▸ **Work required**
Can you return the lines below unchanged, starting at the very first one and ending at the line that contains "Looking at the screenshot, I should coord(404,459).", with both ends included?

▸ **Provided material**
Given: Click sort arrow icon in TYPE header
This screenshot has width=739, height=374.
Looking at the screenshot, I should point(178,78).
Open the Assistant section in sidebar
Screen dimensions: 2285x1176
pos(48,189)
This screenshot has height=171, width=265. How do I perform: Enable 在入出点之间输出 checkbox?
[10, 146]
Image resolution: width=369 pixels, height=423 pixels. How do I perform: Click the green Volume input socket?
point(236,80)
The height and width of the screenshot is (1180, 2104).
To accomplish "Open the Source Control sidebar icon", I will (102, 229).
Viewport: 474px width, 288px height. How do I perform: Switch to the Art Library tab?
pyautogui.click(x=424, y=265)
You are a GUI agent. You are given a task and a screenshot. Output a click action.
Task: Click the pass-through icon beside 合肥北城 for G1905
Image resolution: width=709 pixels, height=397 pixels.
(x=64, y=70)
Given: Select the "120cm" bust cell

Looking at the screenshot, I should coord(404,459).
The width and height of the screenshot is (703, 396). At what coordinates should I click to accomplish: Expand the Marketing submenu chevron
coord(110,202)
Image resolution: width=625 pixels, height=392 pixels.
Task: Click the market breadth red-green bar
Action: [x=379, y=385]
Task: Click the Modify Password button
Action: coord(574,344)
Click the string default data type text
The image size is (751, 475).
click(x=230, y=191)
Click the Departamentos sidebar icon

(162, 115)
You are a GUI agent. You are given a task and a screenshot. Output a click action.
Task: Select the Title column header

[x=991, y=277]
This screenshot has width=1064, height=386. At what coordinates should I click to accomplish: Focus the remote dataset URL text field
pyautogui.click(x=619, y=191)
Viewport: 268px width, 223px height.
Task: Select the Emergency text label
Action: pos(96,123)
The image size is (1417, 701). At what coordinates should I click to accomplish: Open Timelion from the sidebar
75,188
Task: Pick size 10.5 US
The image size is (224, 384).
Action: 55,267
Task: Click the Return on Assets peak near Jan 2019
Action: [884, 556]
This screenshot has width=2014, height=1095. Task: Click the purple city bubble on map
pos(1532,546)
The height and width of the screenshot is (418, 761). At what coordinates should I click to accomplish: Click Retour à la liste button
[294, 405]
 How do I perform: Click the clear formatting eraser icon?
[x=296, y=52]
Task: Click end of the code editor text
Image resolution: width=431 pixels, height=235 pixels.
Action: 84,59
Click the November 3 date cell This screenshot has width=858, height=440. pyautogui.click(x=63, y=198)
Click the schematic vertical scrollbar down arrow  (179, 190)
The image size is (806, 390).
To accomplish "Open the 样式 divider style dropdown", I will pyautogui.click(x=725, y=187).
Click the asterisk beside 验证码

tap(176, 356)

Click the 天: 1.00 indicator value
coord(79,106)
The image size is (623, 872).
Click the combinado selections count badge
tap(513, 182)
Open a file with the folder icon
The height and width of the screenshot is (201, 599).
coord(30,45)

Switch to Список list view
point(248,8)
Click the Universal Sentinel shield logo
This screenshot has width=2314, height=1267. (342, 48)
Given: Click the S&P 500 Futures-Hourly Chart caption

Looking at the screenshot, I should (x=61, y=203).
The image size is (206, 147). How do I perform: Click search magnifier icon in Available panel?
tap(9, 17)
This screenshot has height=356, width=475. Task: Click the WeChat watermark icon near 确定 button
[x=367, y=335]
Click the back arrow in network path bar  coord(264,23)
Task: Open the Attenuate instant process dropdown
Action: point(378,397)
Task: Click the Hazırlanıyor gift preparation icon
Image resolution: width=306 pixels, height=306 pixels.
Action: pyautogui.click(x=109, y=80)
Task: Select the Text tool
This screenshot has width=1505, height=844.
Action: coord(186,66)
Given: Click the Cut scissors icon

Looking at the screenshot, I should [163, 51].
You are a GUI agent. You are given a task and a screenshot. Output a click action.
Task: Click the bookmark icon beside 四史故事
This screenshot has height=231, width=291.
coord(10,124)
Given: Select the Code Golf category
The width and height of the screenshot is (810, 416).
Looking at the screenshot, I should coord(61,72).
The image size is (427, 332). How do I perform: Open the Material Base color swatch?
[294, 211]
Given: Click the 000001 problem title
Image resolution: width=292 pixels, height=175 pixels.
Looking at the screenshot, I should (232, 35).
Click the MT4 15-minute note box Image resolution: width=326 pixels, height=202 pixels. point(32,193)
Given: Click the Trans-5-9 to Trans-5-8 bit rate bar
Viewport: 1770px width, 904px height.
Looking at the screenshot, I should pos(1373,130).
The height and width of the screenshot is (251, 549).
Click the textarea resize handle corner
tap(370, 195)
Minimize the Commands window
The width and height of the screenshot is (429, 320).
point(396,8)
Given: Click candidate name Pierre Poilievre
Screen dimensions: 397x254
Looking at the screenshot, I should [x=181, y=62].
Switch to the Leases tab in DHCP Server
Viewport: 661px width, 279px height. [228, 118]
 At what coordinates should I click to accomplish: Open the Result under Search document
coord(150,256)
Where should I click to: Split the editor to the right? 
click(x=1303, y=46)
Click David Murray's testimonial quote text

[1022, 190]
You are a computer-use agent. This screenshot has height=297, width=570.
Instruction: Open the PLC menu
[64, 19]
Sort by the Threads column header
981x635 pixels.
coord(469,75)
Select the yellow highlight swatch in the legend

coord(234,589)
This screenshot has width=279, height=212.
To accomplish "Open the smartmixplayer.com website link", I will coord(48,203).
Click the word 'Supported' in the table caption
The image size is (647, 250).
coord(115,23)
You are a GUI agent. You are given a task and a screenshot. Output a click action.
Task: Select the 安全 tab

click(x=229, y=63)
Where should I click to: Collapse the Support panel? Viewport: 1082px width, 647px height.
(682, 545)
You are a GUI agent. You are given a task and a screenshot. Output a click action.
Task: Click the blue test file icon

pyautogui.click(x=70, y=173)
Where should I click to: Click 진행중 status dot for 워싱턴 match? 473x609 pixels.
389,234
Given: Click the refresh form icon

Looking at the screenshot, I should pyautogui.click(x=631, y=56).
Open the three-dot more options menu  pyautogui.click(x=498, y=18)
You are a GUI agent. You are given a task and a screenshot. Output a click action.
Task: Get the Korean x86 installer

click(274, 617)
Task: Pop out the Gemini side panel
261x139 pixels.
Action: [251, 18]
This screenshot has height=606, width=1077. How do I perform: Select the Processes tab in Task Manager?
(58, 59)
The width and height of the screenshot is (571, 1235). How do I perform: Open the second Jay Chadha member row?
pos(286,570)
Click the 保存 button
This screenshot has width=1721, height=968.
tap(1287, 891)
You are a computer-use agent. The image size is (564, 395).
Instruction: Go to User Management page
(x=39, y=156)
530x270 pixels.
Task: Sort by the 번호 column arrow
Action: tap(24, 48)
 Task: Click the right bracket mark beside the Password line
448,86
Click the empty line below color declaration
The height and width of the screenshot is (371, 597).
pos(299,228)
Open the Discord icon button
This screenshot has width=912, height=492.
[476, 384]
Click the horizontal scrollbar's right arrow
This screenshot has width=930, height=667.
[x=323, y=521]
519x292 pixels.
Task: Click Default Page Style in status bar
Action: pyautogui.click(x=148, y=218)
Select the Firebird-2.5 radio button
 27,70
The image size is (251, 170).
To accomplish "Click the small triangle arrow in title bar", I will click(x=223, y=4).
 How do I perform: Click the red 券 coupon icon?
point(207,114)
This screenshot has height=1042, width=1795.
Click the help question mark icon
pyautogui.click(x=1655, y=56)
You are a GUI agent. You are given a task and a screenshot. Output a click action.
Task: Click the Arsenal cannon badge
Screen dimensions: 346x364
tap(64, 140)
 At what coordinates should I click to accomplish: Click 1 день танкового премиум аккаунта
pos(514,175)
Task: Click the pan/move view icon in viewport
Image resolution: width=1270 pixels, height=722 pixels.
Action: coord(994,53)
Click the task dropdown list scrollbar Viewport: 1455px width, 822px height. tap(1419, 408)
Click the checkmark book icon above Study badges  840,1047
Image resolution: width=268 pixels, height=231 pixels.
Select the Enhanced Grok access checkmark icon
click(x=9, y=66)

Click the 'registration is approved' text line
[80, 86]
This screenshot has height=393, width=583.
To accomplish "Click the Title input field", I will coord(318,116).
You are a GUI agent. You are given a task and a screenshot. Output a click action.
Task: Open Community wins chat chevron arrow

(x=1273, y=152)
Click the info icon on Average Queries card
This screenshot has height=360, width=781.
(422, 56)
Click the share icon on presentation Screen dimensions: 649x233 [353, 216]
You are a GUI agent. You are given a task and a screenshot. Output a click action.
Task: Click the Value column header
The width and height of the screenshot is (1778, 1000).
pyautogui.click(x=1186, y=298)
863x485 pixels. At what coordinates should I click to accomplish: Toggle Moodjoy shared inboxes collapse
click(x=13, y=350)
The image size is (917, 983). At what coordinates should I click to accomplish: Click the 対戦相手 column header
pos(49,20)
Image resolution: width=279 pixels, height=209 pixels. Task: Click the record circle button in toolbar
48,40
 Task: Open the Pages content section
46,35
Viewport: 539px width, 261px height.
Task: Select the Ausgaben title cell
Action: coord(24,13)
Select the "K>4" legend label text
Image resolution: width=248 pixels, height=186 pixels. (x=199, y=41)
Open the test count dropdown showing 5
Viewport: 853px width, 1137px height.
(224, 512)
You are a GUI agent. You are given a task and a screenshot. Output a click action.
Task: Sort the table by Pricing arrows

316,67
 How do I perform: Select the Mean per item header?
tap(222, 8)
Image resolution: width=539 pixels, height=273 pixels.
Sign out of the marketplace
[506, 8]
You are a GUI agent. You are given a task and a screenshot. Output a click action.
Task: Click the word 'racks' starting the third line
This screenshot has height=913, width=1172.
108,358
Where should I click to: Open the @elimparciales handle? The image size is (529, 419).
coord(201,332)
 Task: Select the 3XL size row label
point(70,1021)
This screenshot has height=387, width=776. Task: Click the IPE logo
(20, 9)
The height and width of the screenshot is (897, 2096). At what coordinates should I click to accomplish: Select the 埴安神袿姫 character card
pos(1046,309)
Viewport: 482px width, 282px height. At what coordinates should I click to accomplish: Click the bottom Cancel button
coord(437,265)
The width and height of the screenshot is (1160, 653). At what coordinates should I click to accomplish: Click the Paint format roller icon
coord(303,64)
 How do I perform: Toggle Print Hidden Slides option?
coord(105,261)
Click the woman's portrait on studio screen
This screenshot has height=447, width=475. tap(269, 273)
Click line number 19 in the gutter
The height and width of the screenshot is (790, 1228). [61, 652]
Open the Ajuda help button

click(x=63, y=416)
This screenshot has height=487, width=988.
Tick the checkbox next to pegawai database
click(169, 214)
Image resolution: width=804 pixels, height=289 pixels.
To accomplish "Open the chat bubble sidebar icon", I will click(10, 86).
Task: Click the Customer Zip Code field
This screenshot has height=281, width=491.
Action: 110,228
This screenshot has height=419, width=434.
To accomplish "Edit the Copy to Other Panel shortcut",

▸ **Answer to this problem**
Given: Click sort arrow icon in TYPE header
This screenshot has width=739, height=374.
Looking at the screenshot, I should point(178,78).
Open the Assistant section in sidebar
Screen dimensions: 2285x1176
pos(48,189)
This screenshot has height=171, width=265. How do I perform: Enable 在入出点之间输出 checkbox?
[10, 146]
Image resolution: width=369 pixels, height=423 pixels. How do I perform: Click the green Volume input socket?
point(236,80)
The height and width of the screenshot is (1180, 2104).
To accomplish "Open the Source Control sidebar icon", I will (102, 229).
Viewport: 474px width, 288px height. How do I perform: Switch to the Art Library tab?
pyautogui.click(x=424, y=265)
You are a GUI agent. You are given a task and a screenshot. Output a click action.
Task: Click the pass-through icon beside 合肥北城 for G1905
Image resolution: width=709 pixels, height=397 pixels.
(x=64, y=70)
Given: Select the "120cm" bust cell

Looking at the screenshot, I should coord(404,459).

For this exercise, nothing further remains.